AUGUSTA – Maine voters eager to see all three gubernatorial candidates together in a live debate may be disappointed.

On Monday, Gov. Paul LePage told WMTW-TV he does not want to share a stage with Democratic Congressman Mike Michaud “from here on out,” and is re-evaluating whether he will participate in six debates in October that the campaigns previously agreed to.

In a statement released by his campaign, the governor said he may back out because an outside group working to elect Michaud accused LePage of describing Social Security and Medicaid as forms of welfare. Instead, LePage said he may debate only independent candidate Eliot Cutler.

“Governor LePage believes that this election must revolve around the issues, not politically fabricated distractions,” Alex Willette, a spokesman for LePage’s campaign, said in a statement. “Michael Michaud has the right to his opinion, he does not have the right to fabricate information. … While Eliot has certainly been critical of the governor, he has stuck to campaigning on issue differences, not fabricating controversy to get elected.”

At issue is a June 25 statement from LePage’s office about an economic report from the U.S. Bureau of Economic Analysis. The statement contended that income in five other New England states appeared to grow faster than income in Maine because the report included in its definition of income “personal transfer receipts,” the term for how the government classifies benefits it administers, including Medicaid, Social Security, and tax-breaks and subsidies administered through the Obamacare health exchanges.

“It doesn’t matter what liberals call these payments, it is welfare, pure and simple,” LePage said in the statement.
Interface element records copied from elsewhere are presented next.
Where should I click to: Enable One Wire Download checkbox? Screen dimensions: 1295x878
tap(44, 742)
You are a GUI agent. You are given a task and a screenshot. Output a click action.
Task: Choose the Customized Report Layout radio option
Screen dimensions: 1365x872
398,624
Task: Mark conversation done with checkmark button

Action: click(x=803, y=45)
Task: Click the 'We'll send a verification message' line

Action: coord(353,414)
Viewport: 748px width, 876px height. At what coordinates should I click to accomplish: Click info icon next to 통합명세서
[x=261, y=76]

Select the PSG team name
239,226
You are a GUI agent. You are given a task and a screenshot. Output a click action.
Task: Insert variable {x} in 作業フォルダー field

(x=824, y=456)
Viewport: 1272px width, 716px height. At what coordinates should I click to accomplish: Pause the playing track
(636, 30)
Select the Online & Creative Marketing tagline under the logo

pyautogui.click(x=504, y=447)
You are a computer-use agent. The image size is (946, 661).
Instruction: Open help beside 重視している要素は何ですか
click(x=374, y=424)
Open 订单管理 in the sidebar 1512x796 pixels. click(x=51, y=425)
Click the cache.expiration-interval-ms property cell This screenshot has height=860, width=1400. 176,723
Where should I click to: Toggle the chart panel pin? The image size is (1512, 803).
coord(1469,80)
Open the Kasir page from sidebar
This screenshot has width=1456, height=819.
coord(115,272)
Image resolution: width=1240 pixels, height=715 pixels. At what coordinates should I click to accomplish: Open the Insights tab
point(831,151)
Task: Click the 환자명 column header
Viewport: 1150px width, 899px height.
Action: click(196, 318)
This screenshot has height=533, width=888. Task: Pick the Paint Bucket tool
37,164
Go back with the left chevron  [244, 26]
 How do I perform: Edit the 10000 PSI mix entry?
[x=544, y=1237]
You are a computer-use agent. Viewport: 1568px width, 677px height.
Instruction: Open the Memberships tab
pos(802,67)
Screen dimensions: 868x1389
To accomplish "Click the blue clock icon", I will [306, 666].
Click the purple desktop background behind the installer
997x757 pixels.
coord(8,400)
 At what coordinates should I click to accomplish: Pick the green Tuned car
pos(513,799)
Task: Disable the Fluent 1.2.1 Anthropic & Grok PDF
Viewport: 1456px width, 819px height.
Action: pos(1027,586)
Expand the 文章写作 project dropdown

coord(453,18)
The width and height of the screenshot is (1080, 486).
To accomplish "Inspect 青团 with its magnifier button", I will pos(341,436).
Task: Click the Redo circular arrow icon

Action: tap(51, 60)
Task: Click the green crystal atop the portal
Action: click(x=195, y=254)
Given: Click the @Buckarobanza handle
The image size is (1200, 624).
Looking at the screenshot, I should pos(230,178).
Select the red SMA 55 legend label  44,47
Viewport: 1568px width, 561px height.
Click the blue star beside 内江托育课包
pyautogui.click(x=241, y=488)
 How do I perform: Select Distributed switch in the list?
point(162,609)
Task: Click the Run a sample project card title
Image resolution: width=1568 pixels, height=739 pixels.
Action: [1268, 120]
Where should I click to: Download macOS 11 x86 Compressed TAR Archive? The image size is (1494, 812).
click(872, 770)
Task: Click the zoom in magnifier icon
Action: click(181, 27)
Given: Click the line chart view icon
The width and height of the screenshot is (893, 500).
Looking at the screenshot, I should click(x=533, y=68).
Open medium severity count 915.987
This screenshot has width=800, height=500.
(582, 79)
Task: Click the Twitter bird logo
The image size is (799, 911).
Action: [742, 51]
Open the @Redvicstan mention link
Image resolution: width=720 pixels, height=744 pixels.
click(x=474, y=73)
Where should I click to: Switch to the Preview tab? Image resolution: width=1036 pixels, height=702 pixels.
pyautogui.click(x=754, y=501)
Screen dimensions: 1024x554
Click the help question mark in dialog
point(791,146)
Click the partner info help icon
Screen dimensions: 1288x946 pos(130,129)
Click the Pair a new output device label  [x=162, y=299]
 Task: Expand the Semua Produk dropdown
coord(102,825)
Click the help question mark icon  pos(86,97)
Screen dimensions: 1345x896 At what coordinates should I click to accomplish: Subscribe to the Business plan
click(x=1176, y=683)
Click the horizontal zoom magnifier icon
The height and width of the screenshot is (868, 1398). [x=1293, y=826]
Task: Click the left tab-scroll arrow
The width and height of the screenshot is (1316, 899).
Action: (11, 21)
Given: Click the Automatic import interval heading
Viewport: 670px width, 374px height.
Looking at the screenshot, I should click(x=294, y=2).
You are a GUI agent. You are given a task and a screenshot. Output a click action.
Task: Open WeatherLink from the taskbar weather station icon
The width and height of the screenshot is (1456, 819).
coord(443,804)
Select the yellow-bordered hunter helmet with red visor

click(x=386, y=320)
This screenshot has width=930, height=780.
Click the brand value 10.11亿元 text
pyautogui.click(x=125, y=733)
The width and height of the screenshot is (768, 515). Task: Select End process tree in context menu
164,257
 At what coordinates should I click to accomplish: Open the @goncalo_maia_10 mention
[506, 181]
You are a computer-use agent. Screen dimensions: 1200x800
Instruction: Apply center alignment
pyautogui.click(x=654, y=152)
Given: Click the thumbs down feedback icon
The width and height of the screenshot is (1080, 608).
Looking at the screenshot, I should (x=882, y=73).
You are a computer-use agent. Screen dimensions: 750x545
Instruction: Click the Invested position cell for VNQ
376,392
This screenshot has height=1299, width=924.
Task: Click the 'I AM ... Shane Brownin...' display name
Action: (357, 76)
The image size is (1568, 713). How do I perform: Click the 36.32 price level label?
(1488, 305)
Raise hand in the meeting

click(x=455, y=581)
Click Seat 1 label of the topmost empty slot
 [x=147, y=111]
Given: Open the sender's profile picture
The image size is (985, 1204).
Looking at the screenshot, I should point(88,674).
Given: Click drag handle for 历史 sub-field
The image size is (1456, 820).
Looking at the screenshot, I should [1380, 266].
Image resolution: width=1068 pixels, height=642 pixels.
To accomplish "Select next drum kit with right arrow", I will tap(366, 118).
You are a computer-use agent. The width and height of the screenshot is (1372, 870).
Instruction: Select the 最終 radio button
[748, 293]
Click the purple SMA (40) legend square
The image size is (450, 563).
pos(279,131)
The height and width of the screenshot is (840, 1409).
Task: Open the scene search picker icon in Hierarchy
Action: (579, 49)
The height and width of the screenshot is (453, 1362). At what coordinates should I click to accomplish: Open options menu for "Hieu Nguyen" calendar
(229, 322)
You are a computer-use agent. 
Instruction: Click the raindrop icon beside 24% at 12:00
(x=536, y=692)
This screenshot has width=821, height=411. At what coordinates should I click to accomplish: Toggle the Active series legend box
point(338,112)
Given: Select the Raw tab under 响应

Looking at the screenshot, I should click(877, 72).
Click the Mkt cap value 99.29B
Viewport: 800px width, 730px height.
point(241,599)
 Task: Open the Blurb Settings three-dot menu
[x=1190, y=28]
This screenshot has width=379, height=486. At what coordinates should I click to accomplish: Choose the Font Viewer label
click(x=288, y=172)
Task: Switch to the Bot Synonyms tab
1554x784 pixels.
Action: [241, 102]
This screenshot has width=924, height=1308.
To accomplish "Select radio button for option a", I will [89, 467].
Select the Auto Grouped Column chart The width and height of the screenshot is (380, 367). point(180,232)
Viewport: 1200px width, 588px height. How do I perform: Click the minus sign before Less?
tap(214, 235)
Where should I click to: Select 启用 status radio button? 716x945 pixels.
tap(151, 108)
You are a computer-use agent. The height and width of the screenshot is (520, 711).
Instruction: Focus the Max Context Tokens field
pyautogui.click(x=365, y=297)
LePage has vetoed Medicaid expansion five times, saying the federal government can’t be trusted to continue funding the program.

Michaud’s campaign condemned LePage’s statement the following day, and for weeks, LePage has attempted to call Michaud to the carpet for saying that the governor believes Social Security is welfare, which LePage says is a fabrication.

The six debates are scheduled from Oct. 9 to Oct. 21, and some are to be televised.

Michaud said in a statement that LePage is looking for a reason to dodge the six debates. He said LePage doesn’t want to defend his “divisive and partisan record” that has hurt Maine’s economy.

Cutler, meanwhile, issued a statement through a spokesperson saying that although he believes voters deserve to see all the candidates debate, he said he will debate “either or both.”

“Throughout this campaign, I have been willing to debate either or both of my opponents anytime, anywhere in Maine,” Cutler said. ” We are all seeking the highest elected office in our state. At the very least the people of Maine should expect us to come together, defend our ideas and debate the issues facing our state. It’s time for LePage and Michaud to stop playing games.”

The Maine AFL-CIO assailed LePage for ducking the debate and the public, saying he is hiding from his “failed, divisive” record.

“Paul LePage has spent four years advocating for policies that harm working people, and now he won’t even face them in person,” said Matt Schlobohm, Executive Director of the Maine AFL-CIO, which has endorsed Michaud.